Can it be done by using only the alternation (plus), concatenation and repetition (multiplication) operators?
L = w belongs to {a,b,c}* such that a is never adjacent to b
(Lets see if I recall enough formal language theory.)
Such a regular expression could be built with help of a DFA like this:
A = aA + cC + F // only a or c can follow a
B = bB + cC + F // only b or c can follow b
C = cC + aA + bB + F // any char can follow c
Where A
, B
and C
are states representing the state when a
, b
and c
respectively was the previous character. Since any character can follow c
we can make C
our start state. F
being the final end state (end of string).

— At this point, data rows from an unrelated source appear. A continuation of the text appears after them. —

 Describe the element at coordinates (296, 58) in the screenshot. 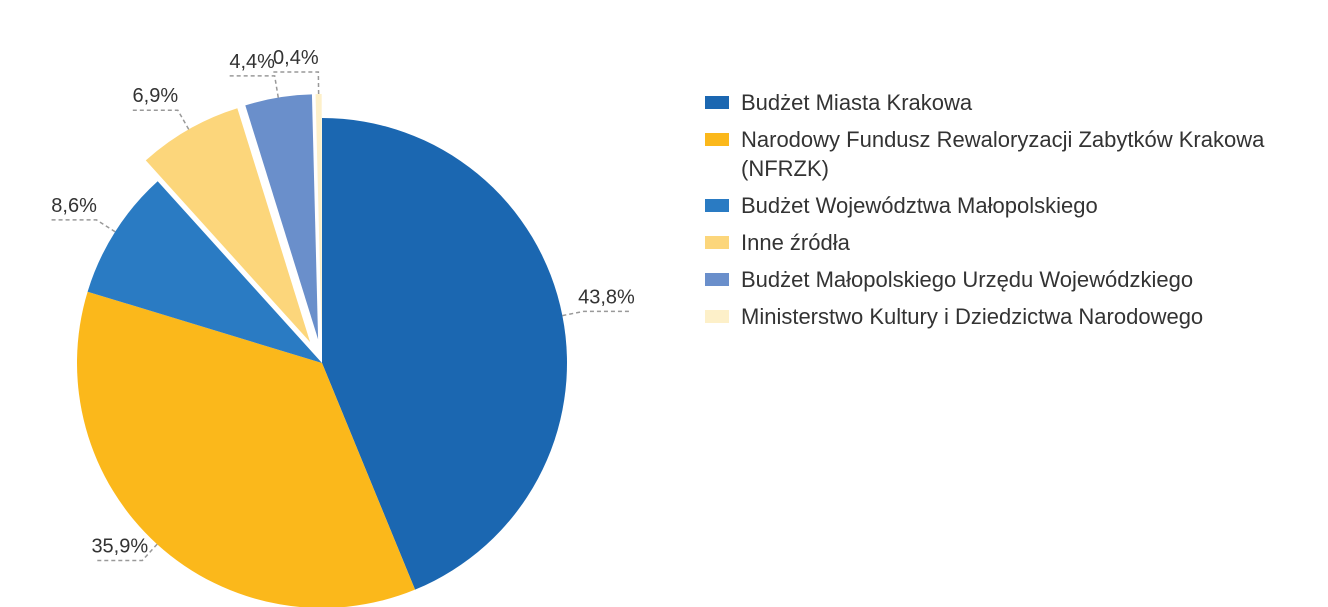

I see `data-label: 0,4%` at that location.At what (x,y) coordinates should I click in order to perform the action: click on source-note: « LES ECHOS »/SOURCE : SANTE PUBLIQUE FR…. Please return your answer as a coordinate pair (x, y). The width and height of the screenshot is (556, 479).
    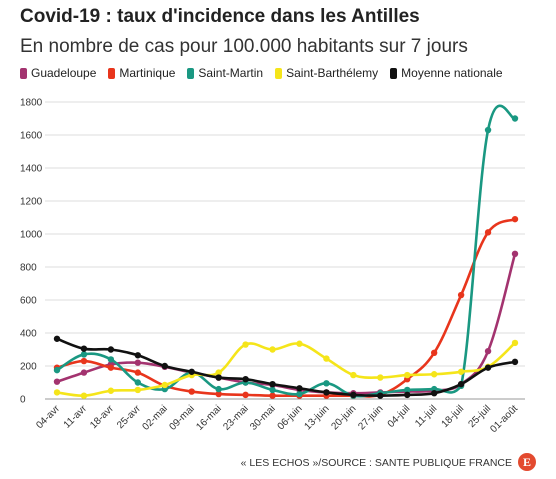
    Looking at the image, I should click on (376, 463). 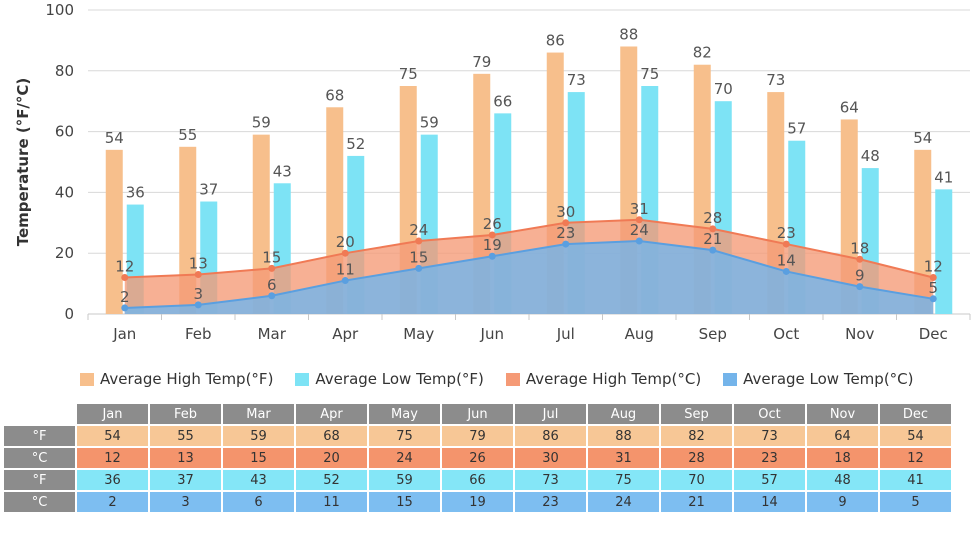 I want to click on x-tick-label: Apr, so click(x=346, y=334).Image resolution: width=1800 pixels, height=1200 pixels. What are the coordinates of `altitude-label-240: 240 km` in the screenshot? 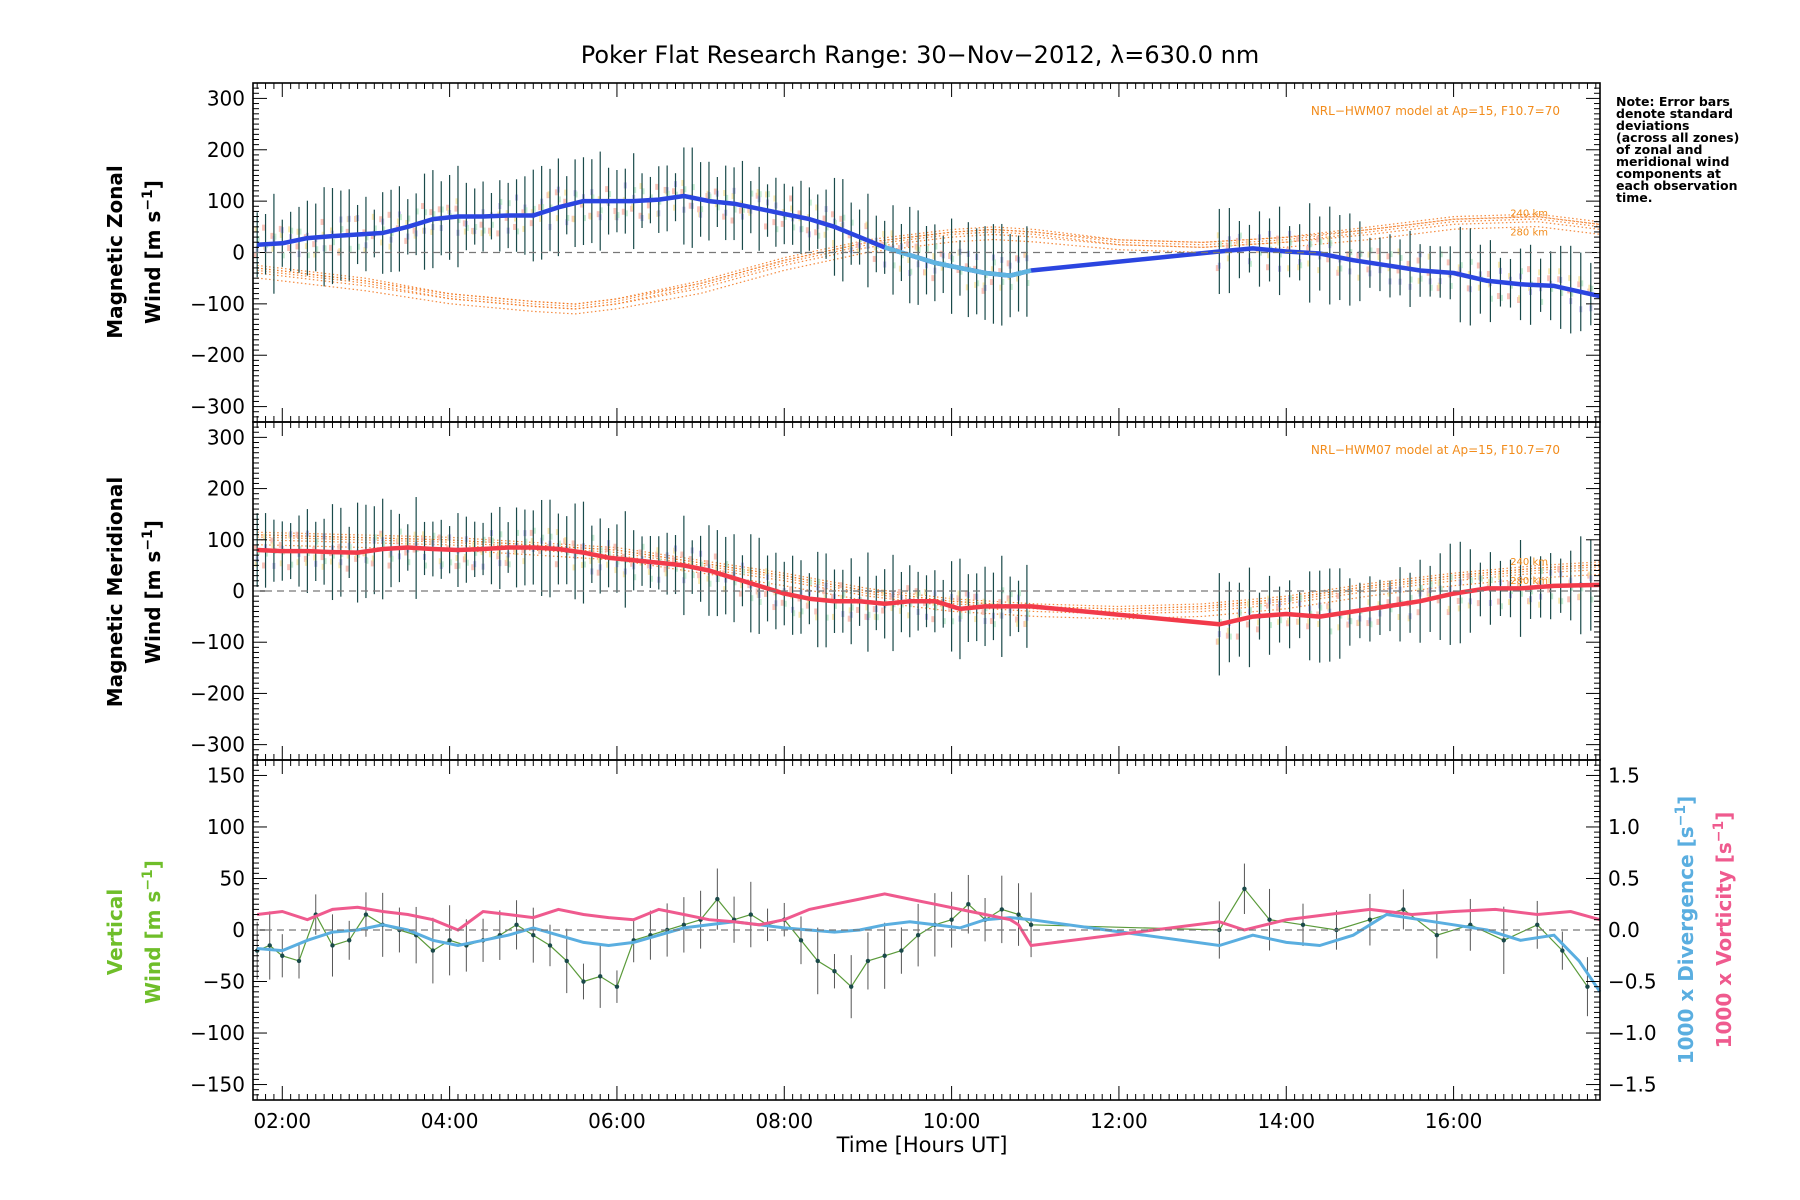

This DFA can be converted to a regular expression like this:
A = a*(cC+F) // eliminate recursion
B = b*(cC+F) // eliminate recursion
C = cC + aA + bB + F
= cC + aa*(cC+F) + bb*(cC+F) + F // substitute A and B
= (c + aa*c + bb*c)C + aa*F + bb*F + F // regroup
= (c + aa*c + bb*c)*(aa*F + bb*F + F) // eliminate recursion
= (c + aa*c + bb*c)*(aa* + bb* + e)F // regroup
So the expression would be:
(c + aa*c + bb*c)*(aa* + bb* + e) // e being the empty/null string
Or in informal regex format:
(c|a+c|b+c)*(a+|b+)?
Which can be shortened to:
(a+c|b*c)*(a*|b*)